### [Problem to work on]
Report each line of the listing below that contains the string "This". Matching is case-sensitive.

### [Data provided]

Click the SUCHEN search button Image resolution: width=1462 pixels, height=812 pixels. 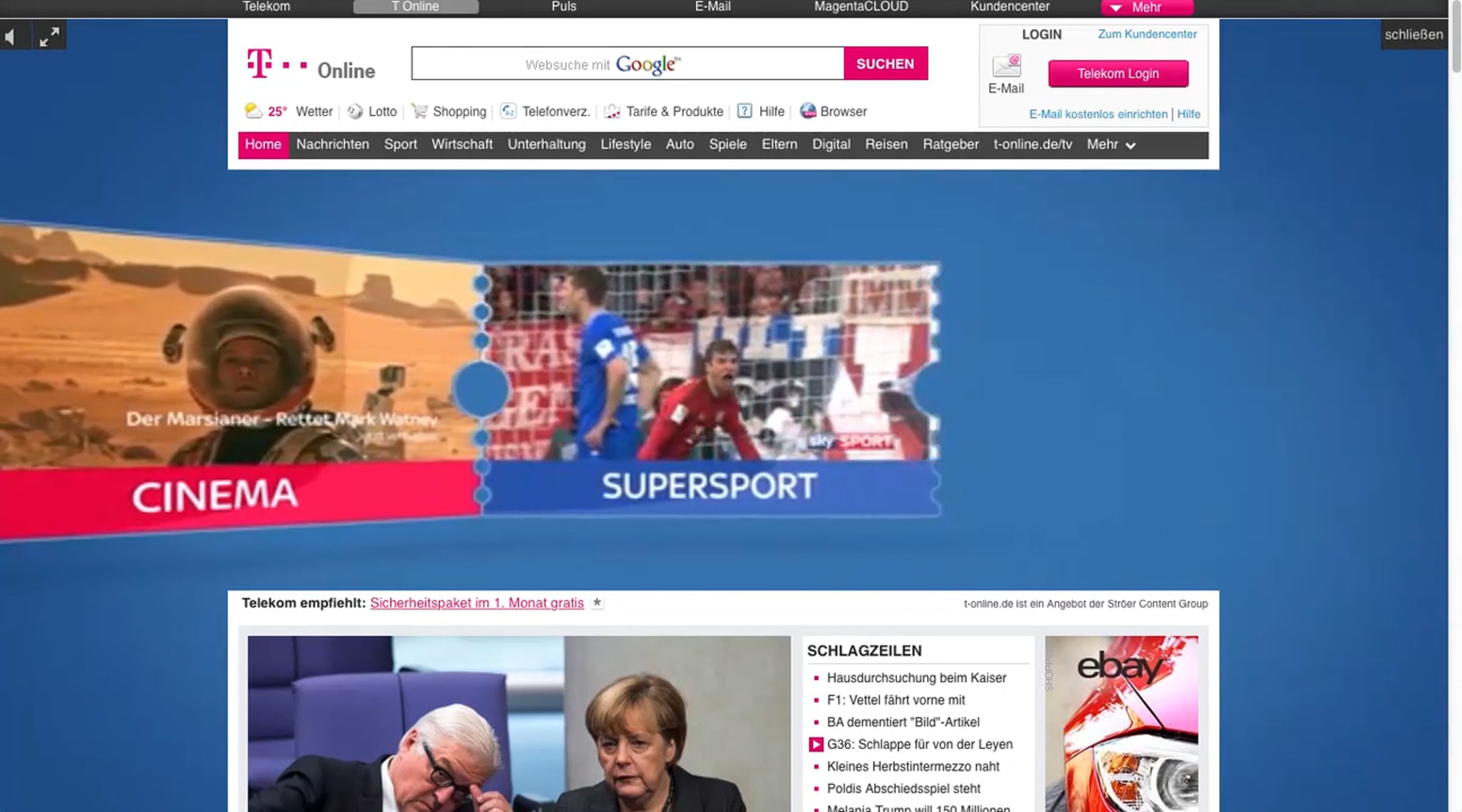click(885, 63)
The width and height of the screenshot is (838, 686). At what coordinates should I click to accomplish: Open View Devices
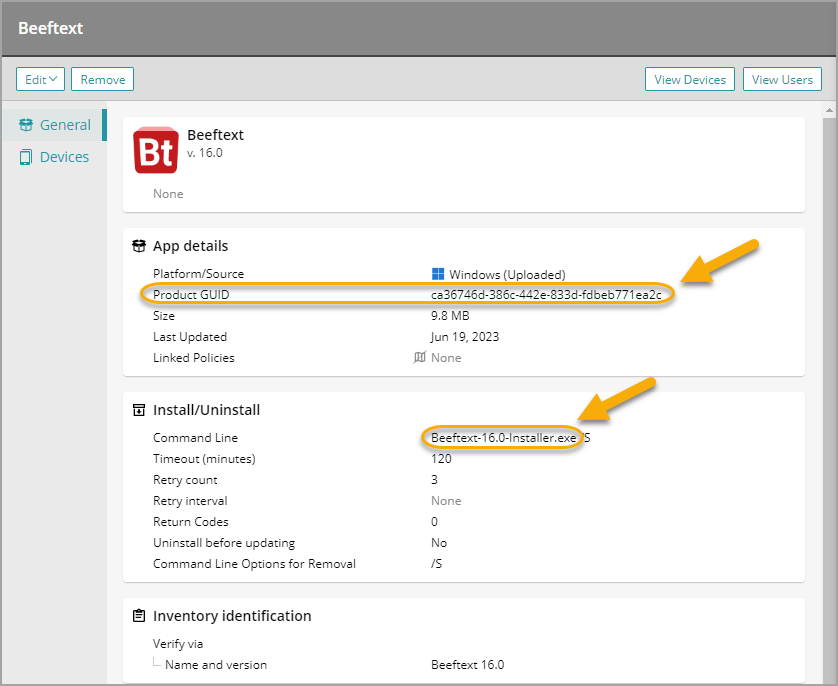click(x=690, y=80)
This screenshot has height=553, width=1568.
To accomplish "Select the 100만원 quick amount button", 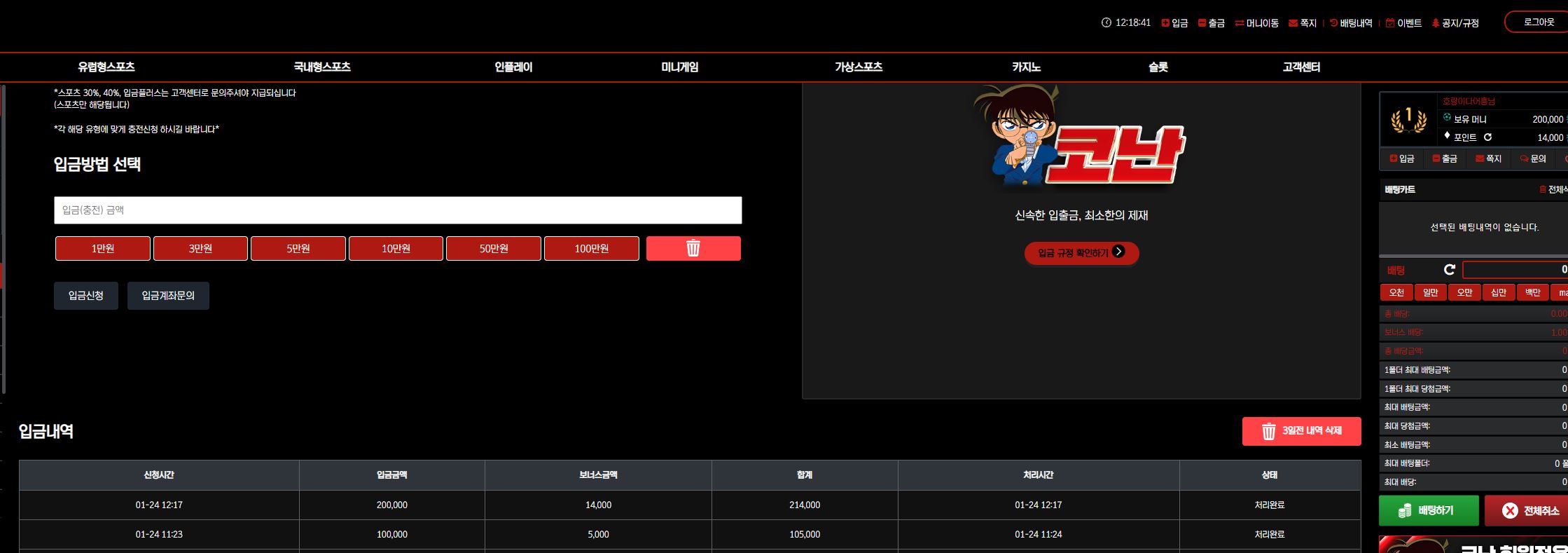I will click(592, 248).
...
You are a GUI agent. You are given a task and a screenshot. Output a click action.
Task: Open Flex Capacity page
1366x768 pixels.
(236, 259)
---
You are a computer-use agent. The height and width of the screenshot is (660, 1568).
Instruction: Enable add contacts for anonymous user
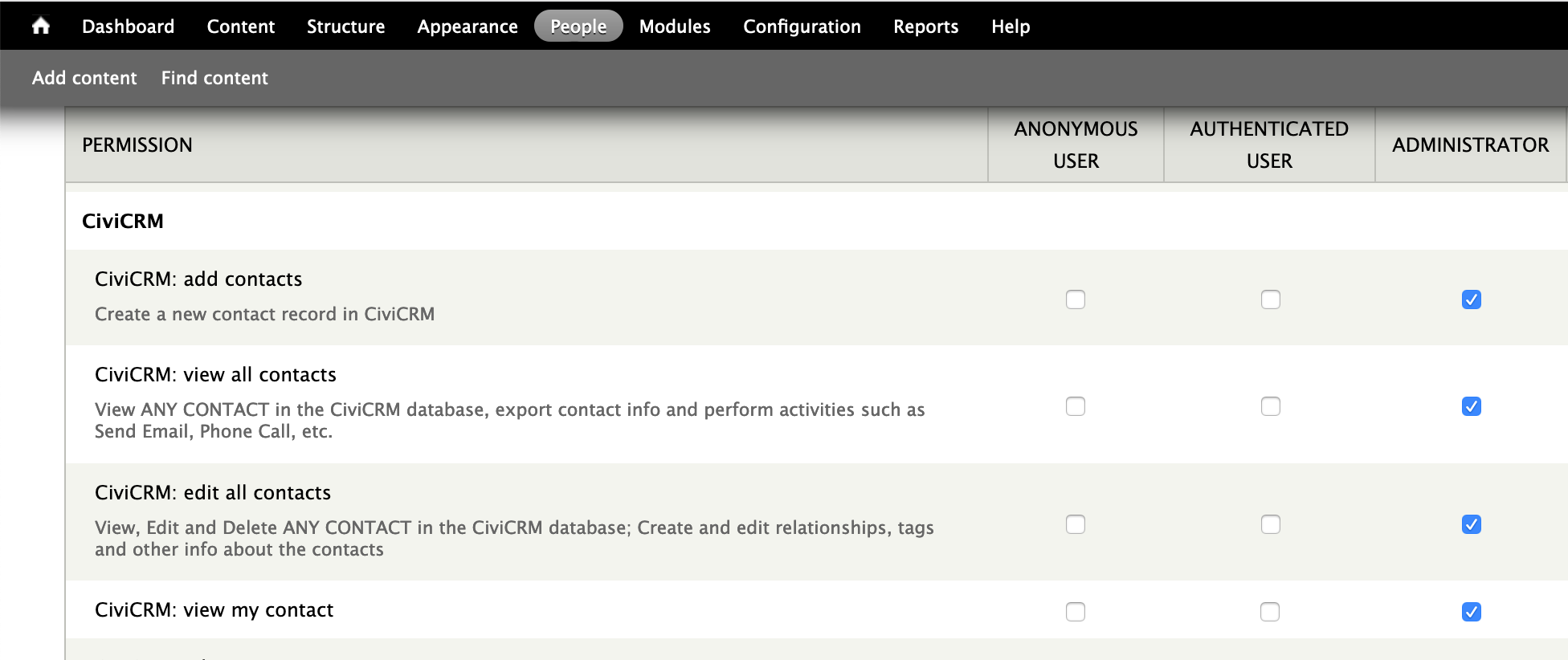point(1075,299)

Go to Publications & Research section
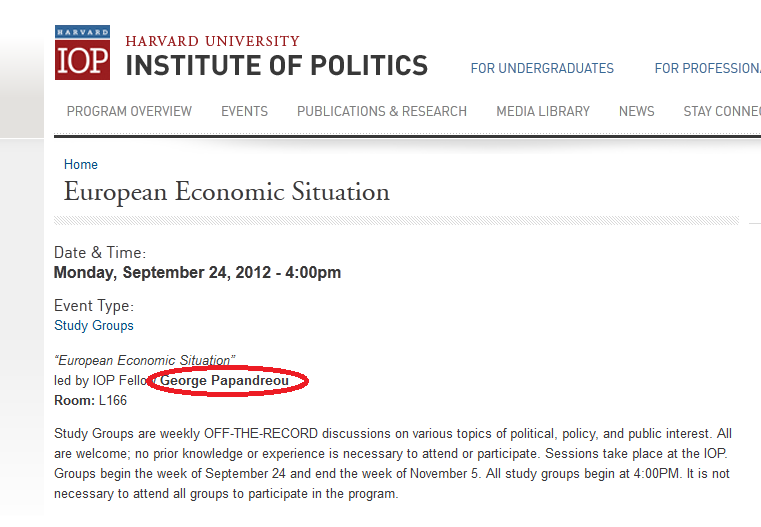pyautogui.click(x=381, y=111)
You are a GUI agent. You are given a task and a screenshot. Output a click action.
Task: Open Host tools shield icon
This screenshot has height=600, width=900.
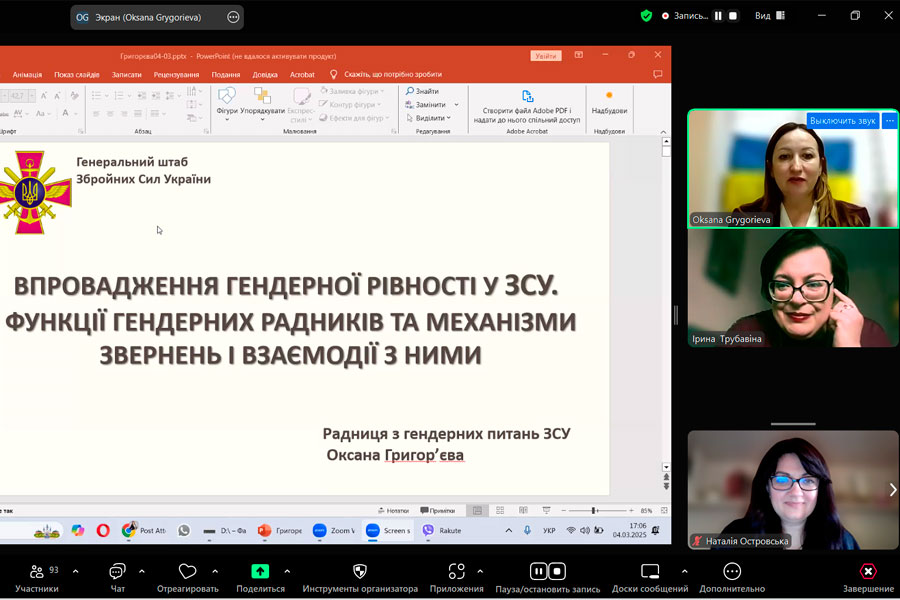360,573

### [Full response]
This screenshot has height=553, width=1568.
This screenshot has height=600, width=900.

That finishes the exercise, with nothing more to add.